Results to date: partners have identified more than 10,000 high- or critical-severity vulnerabilities across systemically important software since launch.
Disclosure: findings follow coordinated vulnerability disclosure, with Anthropic publishing cryptographic commitments to release details once patches ship.
Funding: roughly $100M in model credits for defensive research and $4M directly to open-source security organisations, plus a Cyber Verification Program for legitimate security professionals.

5. Timeline (to this morning)

Date (2026)	Event
7 Apr	Anthropic announces Claude Mythos Preview and launches Project Glasswing with 12 partners^[23].
Late May	Glasswing partners pass 10,000+ high/critical vulnerabilities found; access has grown to ~50 organisations^[21].
1 Jun	Reporting that Anthropic will extend Mythos access to EU institutions, including the EU cybersecurity agency ENISA^[24].
2 Jun	Glasswing expansion announced: ~150 additional organisations across 15+ countries — adding power, water, healthcare, telecom, and hardware sectors. Anthropic notes that for most partners “a major attack could affect more than 100 million people”^[22].
Early Jun	Reports that Mythos-class capability may be coming to Claude Code, and that Anthropic intends to bring “Mythos-class models” to all customers once safeguards mature^[25].
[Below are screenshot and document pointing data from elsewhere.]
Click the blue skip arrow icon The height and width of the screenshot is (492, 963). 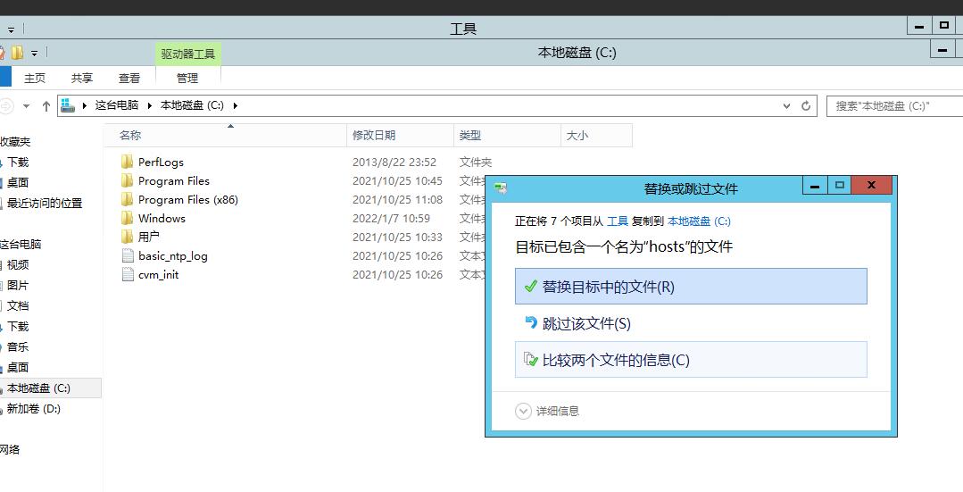pyautogui.click(x=531, y=323)
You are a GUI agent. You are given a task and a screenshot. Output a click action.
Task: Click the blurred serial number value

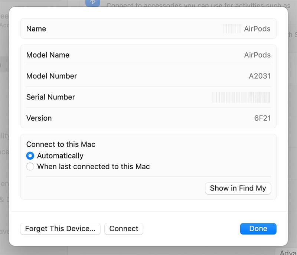[x=241, y=97]
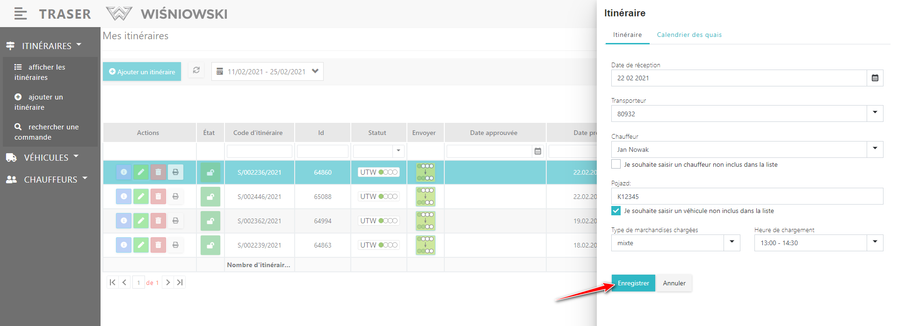Click the refresh itineraries icon
Image resolution: width=898 pixels, height=326 pixels.
196,71
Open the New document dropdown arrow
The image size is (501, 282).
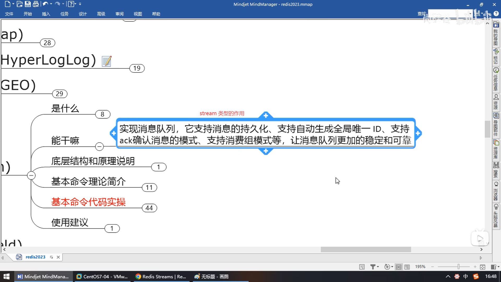tap(13, 4)
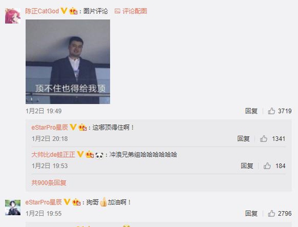Open 陈正CatGod's profile via username link

[x=42, y=11]
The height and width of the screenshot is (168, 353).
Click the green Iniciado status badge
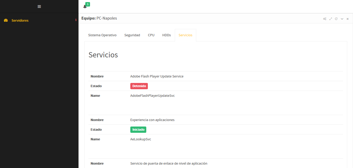click(138, 130)
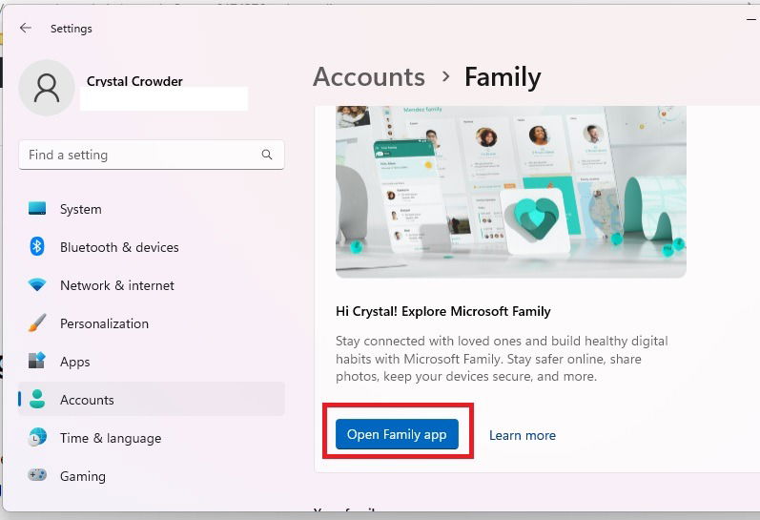Select the System monitor icon
The image size is (760, 520).
(37, 209)
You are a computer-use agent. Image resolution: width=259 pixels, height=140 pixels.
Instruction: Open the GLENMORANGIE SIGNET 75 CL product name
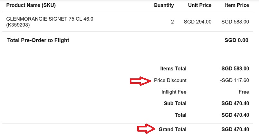point(50,19)
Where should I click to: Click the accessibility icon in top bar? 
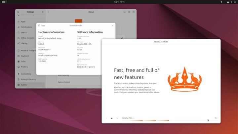[x=221, y=2]
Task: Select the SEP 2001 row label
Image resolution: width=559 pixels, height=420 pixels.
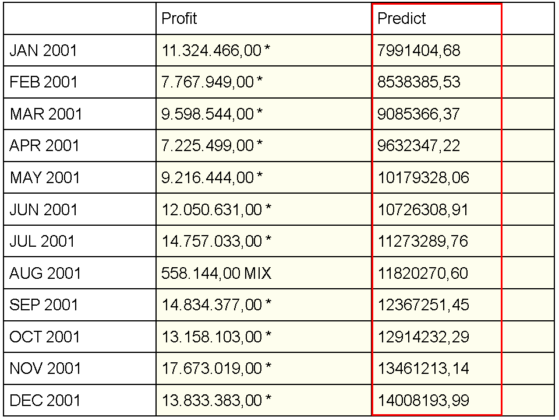Action: click(x=45, y=305)
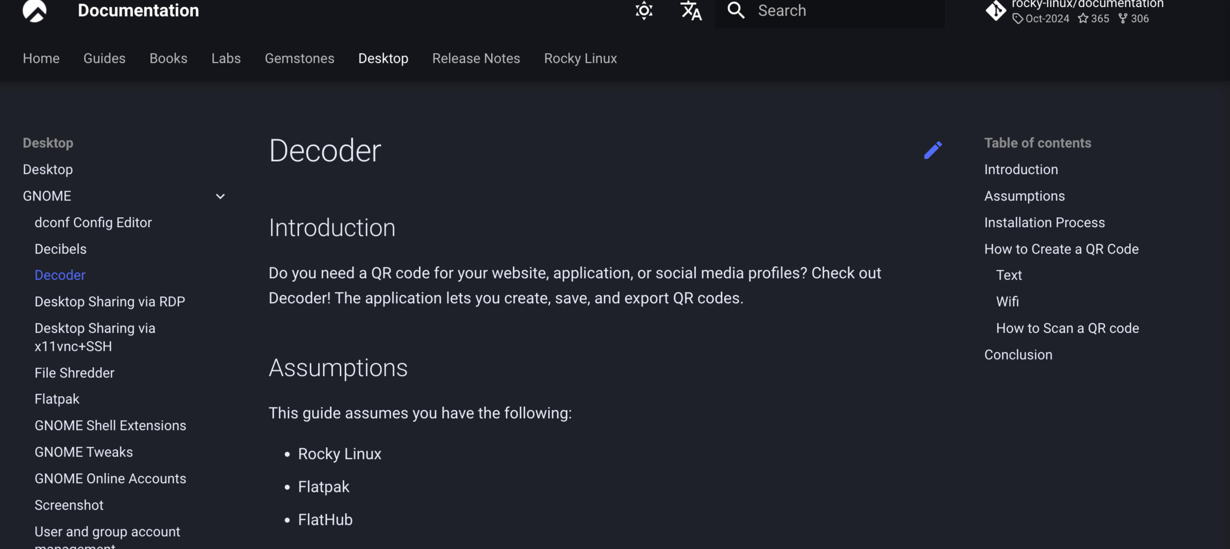Screen dimensions: 1230x549
Task: Toggle the light/dark theme icon
Action: click(644, 11)
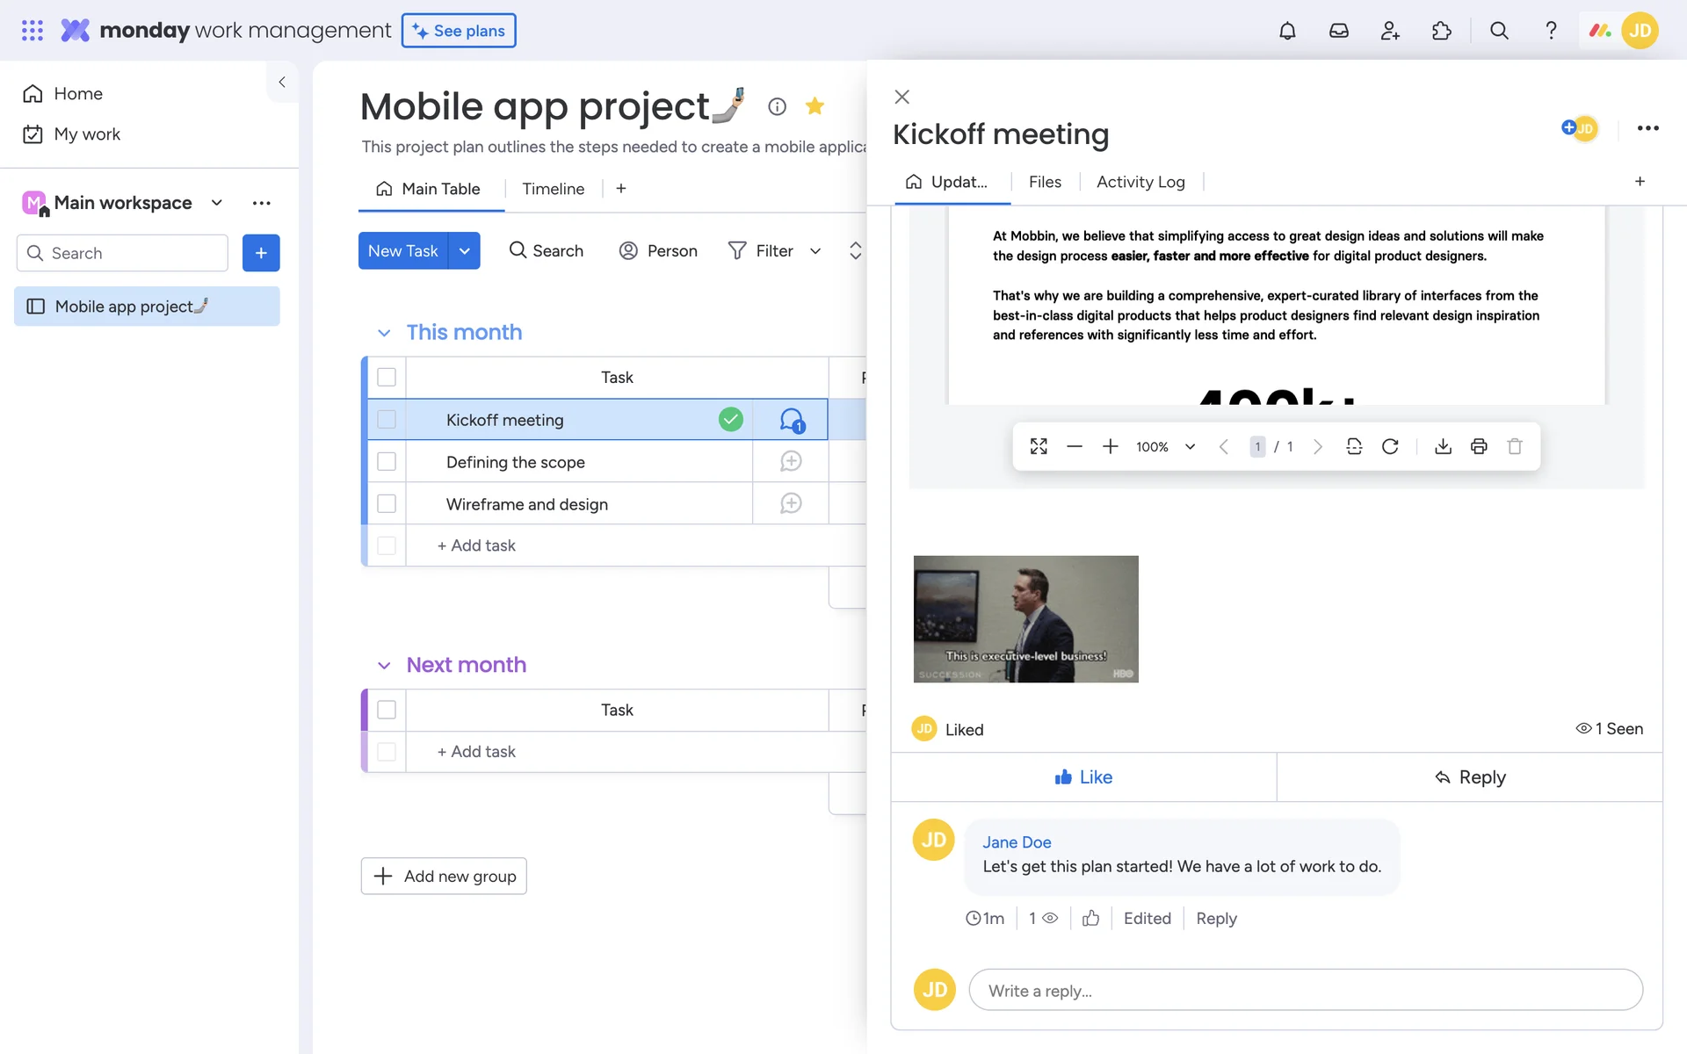1687x1054 pixels.
Task: Switch to the Timeline tab
Action: [x=553, y=189]
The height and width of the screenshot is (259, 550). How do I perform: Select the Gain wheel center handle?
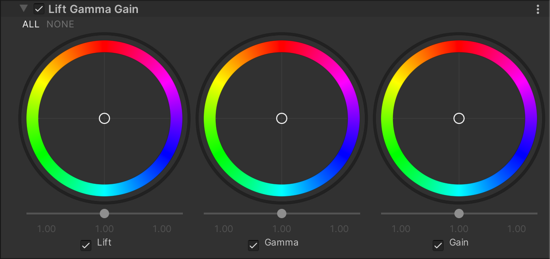pyautogui.click(x=459, y=118)
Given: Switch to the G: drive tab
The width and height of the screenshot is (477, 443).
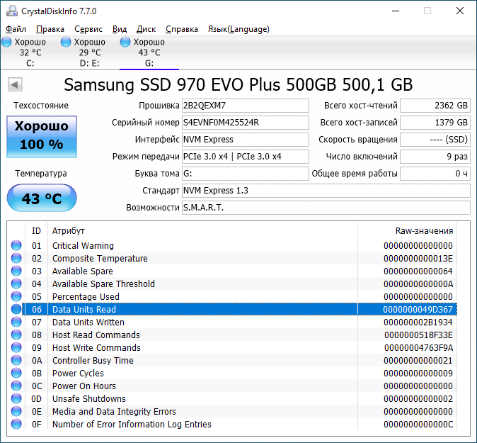Looking at the screenshot, I should pyautogui.click(x=149, y=52).
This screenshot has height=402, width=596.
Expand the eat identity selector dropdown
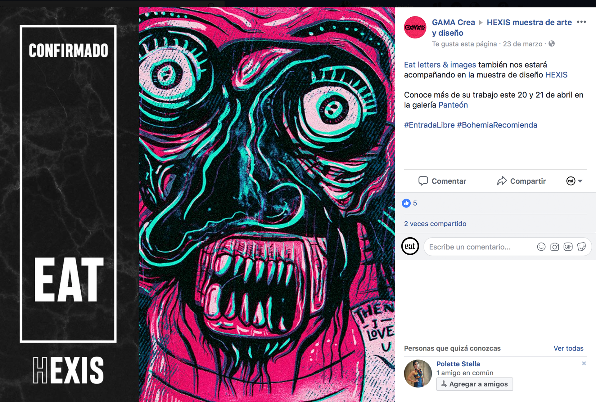tap(575, 181)
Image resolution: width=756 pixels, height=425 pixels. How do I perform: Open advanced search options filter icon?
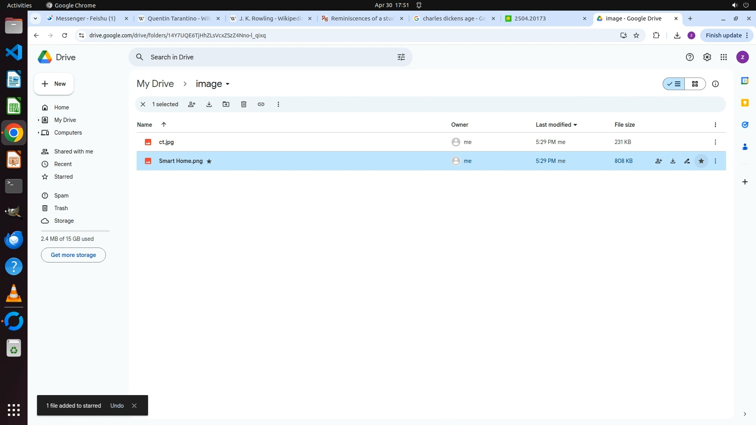click(x=401, y=57)
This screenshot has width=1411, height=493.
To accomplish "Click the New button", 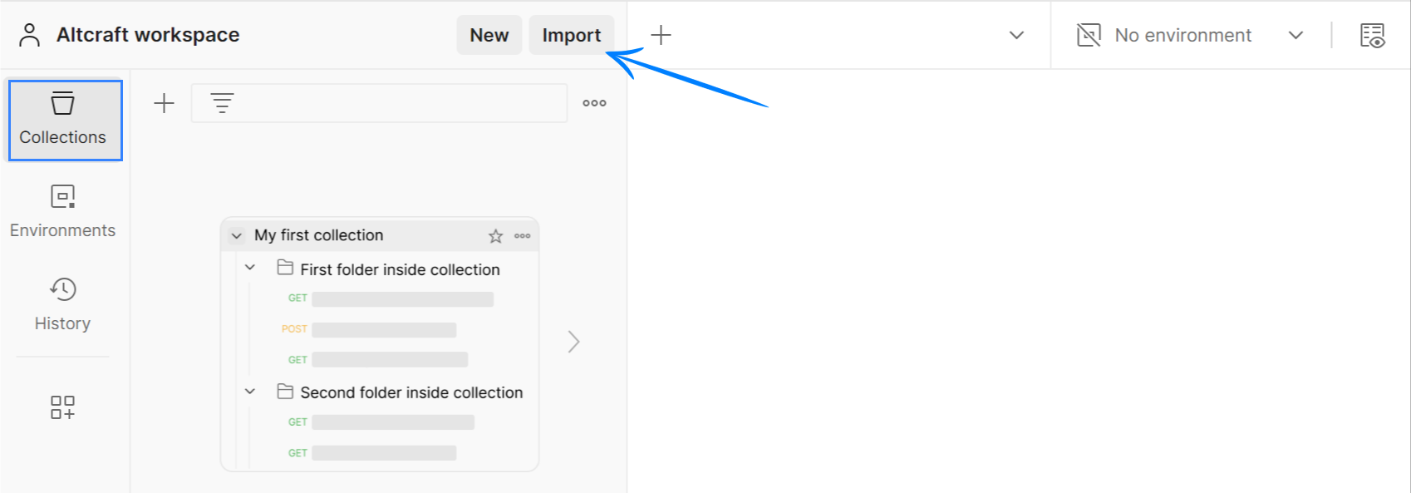I will pyautogui.click(x=489, y=35).
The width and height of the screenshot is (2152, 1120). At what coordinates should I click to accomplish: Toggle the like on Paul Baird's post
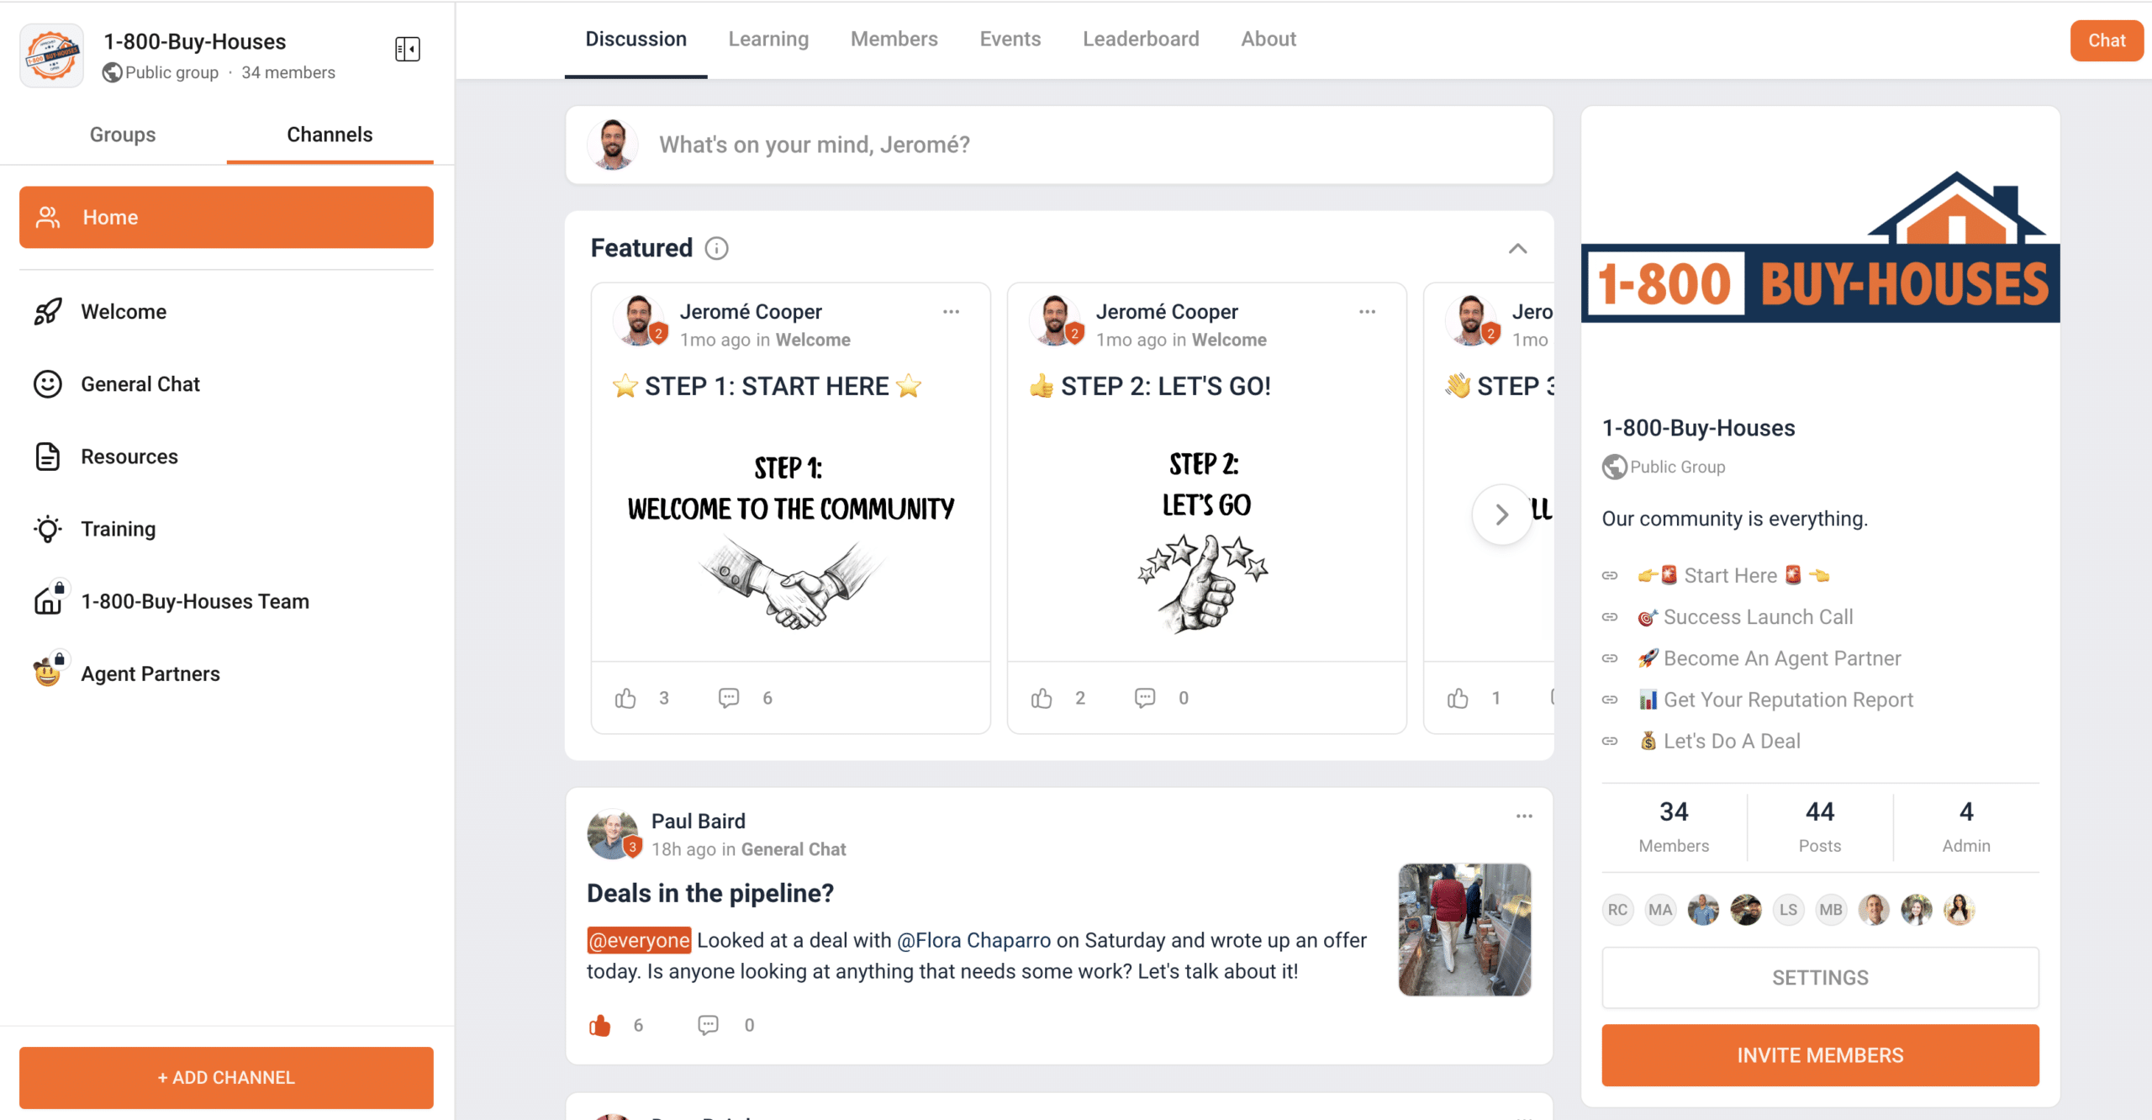click(x=599, y=1025)
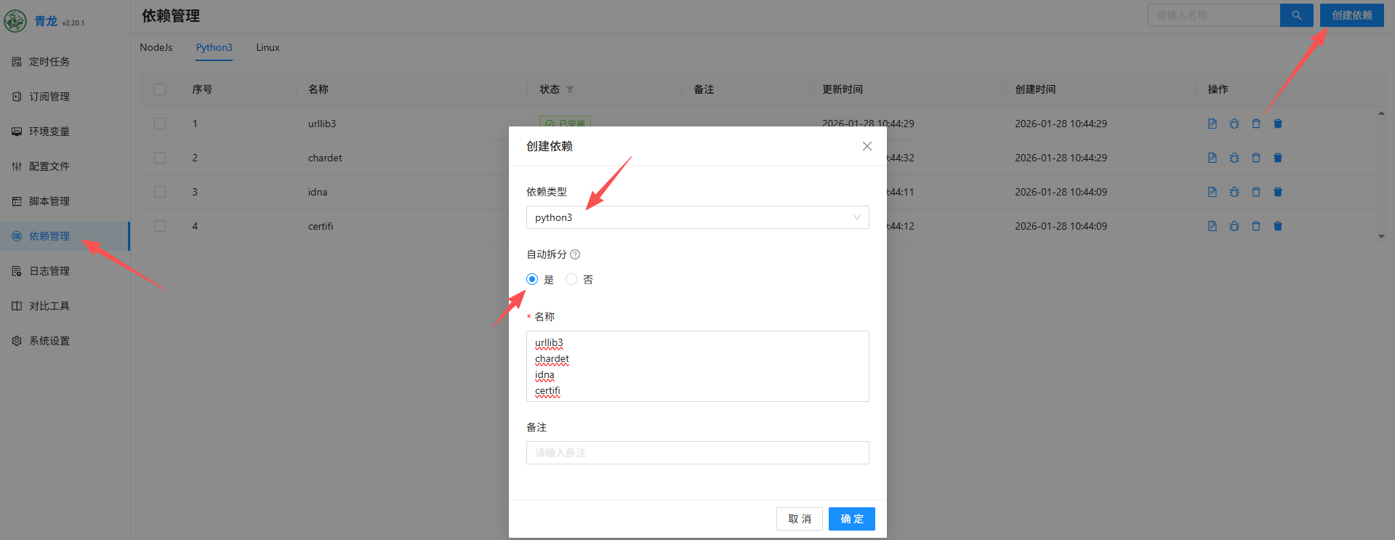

As of this morning (5 June 2026), the live state of play: Mythos remains a restricted preview; Glasswing is mid-expansion toward ~200 organisations in 15+ countries; no firm public-release date has been set; and Anthropic has flagged that within 6–12 months it expects other labs to field Mythos-class models, potentially without comparable safeguards — the core argument for acting now.

6. Implications & open questions

Mythos does not break the logic of the defence-in-depth model — it compresses the timeline on which that model operates. Several consequences follow:

The patch gap becomes the battleground. If exploits can be generated in minutes, defenders need automated discovery, shortened patch cycles, and automated response just to keep pace.
Security-through-obscurity is dead. Binary reverse-engineering at scale means closed source is no protection; correctness and memory safety matter more than ever (the case for Rust and formal methods).
Release policy is itself a security control. Whether frontier capability is gated, and to whom, materially changes who holds the advantage during the transition.
Proliferation is the wild card. Anthropic’s restraint only helps if peers exercise similar caution; an uncontrolled Mythos-class release elsewhere would reset the calculus.

The optimistic thesis — that defenders ultimately benefit more, because the same capability that finds a bug for an attacker also finds it for the patcher — is plausible but unproven. The next year, as these models broaden access, is the experiment.